Key takeaway: Data sovereignty and AI performance can be reconciled through hybrid infrastructures with GPU-as-a-Service and local data processing, but require elevated cybersecurity standards.
European enterprises must balance digital independence with efficient AI systems. An interview with the leadership of eww ITandTEL sheds light on how data sovereignty, GPU-as-a-Service, and new security requirements are reshaping data center architecture.
Enterprises in the DACH region increasingly face a conflict between data protection requirements and building powerful AI infrastructures. The expectation to keep sensitive data and computational capacity within their own sphere of responsibility cannot always be technically and economically realized in parallel with modern AI workloads that require specialized hardware such as GPUs.

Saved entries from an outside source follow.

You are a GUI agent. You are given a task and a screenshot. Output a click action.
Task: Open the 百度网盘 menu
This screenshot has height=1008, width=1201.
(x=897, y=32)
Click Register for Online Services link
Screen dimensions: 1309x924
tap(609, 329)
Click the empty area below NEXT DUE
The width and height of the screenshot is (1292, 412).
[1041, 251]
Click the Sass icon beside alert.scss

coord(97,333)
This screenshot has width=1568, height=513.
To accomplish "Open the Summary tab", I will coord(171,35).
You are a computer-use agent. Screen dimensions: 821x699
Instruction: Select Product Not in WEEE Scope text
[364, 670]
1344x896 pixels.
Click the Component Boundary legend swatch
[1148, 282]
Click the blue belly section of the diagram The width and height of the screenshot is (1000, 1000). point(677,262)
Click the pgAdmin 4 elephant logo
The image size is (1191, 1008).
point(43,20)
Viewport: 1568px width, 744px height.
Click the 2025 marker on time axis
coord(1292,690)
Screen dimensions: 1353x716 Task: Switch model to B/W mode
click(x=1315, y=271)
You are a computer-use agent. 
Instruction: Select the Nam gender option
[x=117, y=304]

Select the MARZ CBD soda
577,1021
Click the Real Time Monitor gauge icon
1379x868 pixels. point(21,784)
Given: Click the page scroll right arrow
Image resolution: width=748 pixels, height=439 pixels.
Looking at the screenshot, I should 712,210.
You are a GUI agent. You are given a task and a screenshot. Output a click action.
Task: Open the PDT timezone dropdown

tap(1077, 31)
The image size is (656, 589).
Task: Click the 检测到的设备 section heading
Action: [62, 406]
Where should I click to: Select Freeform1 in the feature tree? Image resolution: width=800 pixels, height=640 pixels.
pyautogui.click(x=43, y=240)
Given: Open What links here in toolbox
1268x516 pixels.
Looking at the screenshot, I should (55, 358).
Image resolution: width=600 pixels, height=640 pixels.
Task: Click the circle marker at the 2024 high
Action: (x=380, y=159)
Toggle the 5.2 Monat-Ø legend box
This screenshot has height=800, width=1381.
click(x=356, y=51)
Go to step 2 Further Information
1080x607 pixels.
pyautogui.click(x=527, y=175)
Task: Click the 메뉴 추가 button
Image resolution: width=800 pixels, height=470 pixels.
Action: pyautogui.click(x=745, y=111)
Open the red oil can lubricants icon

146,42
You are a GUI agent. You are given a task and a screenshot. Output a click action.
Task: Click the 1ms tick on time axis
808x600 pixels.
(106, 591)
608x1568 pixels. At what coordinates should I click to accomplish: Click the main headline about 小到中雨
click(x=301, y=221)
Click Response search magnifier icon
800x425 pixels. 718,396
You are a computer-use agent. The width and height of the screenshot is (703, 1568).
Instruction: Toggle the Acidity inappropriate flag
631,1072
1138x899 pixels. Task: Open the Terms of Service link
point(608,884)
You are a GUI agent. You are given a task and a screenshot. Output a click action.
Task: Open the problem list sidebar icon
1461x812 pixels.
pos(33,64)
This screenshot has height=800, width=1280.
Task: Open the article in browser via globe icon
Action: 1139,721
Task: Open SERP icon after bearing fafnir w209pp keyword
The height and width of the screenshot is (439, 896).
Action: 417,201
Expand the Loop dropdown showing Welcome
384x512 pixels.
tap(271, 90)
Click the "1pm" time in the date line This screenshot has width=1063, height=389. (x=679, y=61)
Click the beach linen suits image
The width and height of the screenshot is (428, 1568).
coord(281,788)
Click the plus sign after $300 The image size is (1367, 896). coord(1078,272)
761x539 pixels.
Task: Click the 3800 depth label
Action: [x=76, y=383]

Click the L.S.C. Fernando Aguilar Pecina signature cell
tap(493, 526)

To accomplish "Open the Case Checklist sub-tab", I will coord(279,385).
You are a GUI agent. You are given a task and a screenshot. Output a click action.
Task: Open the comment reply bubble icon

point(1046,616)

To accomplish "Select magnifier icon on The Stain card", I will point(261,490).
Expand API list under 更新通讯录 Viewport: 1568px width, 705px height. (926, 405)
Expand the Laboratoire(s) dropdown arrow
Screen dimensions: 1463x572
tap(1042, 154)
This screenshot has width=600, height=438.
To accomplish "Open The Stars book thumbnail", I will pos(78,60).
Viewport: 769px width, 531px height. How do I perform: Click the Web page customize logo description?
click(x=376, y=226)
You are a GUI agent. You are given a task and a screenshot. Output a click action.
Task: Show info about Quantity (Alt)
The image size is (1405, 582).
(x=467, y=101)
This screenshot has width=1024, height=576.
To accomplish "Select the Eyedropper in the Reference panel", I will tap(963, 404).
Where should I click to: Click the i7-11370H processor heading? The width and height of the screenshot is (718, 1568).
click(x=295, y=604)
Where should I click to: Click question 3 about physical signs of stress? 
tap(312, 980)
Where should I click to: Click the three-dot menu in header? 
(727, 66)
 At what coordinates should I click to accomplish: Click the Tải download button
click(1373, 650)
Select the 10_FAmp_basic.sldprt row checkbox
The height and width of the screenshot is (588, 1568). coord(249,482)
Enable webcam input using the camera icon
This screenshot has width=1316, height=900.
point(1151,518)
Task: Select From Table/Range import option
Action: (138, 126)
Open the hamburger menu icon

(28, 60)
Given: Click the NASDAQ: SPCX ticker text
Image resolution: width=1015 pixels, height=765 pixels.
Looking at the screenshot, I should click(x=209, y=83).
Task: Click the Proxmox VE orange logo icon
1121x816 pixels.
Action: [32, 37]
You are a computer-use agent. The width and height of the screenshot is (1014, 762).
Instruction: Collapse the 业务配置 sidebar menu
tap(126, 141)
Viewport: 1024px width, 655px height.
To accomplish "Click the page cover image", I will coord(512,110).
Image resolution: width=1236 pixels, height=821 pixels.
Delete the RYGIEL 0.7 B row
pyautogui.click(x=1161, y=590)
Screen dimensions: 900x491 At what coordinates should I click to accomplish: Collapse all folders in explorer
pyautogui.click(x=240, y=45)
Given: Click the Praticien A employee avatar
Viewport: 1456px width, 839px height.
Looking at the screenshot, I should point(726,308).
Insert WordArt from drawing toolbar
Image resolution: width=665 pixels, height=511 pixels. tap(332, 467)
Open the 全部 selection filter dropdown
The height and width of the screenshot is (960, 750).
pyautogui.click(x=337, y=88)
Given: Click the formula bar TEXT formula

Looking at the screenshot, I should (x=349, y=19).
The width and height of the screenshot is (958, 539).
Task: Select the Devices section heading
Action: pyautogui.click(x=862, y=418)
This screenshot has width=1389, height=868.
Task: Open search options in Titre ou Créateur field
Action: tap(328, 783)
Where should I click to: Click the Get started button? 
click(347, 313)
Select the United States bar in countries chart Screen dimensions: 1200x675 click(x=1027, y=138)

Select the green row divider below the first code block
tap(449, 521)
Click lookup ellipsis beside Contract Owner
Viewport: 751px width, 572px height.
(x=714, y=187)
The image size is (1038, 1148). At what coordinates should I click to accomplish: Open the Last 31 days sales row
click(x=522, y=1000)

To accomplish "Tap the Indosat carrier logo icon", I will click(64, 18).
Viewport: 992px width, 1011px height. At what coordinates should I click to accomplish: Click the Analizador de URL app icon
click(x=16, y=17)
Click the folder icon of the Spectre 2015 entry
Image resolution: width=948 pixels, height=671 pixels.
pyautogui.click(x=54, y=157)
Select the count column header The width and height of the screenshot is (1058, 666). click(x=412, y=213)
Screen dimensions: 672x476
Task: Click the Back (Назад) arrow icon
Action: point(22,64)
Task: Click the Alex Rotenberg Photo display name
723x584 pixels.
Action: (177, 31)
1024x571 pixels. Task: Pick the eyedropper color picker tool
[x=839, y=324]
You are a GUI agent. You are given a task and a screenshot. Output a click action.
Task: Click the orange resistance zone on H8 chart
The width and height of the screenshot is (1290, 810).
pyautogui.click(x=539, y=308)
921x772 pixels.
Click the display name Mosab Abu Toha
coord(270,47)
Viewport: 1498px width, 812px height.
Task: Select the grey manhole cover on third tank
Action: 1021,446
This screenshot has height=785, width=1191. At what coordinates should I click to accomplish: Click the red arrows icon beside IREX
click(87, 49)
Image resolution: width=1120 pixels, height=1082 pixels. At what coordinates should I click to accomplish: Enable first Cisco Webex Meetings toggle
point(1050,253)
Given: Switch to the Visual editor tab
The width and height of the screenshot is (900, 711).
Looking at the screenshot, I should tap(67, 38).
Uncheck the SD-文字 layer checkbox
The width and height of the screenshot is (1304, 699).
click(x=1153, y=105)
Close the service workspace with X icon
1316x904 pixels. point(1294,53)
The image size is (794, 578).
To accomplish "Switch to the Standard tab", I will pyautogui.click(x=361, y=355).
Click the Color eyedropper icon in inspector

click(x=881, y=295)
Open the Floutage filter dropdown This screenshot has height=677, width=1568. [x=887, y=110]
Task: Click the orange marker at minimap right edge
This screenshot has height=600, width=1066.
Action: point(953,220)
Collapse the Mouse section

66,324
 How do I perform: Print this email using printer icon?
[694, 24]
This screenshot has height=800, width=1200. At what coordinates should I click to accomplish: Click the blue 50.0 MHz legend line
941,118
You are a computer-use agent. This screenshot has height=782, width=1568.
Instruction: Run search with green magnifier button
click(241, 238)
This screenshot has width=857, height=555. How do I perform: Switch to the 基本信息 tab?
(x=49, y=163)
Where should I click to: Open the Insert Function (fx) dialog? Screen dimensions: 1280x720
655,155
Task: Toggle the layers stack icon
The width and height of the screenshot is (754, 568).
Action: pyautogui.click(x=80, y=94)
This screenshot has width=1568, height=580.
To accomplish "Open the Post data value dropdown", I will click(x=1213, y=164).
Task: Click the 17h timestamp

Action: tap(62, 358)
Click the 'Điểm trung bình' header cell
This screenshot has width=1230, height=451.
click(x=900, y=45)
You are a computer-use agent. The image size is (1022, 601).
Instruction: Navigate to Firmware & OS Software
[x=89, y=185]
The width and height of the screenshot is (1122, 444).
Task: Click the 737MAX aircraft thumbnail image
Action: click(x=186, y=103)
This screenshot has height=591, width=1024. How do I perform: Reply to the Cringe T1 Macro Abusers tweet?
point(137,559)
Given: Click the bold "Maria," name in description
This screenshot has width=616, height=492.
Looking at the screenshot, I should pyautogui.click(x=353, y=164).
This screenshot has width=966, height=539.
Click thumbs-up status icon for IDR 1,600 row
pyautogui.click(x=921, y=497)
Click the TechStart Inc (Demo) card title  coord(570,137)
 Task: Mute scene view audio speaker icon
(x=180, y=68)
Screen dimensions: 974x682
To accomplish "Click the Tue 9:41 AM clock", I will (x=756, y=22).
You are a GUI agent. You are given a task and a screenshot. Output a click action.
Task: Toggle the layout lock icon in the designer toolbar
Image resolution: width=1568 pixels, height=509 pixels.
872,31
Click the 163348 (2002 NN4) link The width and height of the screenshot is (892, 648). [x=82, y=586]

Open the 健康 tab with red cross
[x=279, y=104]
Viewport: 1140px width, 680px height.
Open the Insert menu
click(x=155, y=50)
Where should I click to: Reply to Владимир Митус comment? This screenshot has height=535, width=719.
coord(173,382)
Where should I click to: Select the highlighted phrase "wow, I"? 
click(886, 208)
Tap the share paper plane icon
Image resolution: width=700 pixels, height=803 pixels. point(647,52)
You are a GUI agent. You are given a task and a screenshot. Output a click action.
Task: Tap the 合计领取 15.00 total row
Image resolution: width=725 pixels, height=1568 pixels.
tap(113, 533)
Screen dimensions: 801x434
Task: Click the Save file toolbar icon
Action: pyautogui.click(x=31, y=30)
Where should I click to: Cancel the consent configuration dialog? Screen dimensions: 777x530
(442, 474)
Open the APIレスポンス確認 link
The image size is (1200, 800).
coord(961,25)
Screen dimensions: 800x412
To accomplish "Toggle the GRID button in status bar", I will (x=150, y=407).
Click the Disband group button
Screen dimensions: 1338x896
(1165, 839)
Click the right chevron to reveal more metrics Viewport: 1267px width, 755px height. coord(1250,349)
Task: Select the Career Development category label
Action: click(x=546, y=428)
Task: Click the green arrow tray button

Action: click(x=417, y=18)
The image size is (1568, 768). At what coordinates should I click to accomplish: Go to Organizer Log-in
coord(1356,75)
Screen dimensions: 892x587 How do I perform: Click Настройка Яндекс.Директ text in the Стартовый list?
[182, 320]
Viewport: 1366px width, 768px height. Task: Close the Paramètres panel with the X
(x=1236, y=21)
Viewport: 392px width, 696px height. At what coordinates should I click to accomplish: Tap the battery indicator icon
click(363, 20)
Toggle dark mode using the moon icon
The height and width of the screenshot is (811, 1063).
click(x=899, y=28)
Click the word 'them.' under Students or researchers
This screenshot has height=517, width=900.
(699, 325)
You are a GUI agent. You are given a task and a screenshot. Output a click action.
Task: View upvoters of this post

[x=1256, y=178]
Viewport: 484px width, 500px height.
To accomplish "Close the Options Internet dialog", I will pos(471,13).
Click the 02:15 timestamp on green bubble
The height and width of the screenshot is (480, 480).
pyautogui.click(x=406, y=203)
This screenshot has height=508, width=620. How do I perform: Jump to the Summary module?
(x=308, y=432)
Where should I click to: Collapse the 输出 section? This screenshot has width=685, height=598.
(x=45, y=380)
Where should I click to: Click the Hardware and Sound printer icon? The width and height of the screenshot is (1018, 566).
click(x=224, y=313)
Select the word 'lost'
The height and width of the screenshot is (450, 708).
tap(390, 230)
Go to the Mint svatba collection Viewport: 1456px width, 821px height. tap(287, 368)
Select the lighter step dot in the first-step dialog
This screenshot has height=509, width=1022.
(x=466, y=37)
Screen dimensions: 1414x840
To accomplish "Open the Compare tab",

According to Nermin Adzamija, Head of eww ITandTEL, infrastructure service providers must address this tension through hybrid models. This means: local data processing and secure control, combined with flexible, demand-driven resources for computational operations. GPU-as-a-Service offerings enable the provision of computational capacity without enterprises having to undertake expensive local hardware investments.
The increasing integration of AI into business processes directly drives new requirements for cybersecurity and data centers. Models that are trained or operated locally require isolated infrastructures with stronger network segmentation and differentiated access controls. At the same time, new attack surfaces emerge through the networking of AI systems with existing IT structures.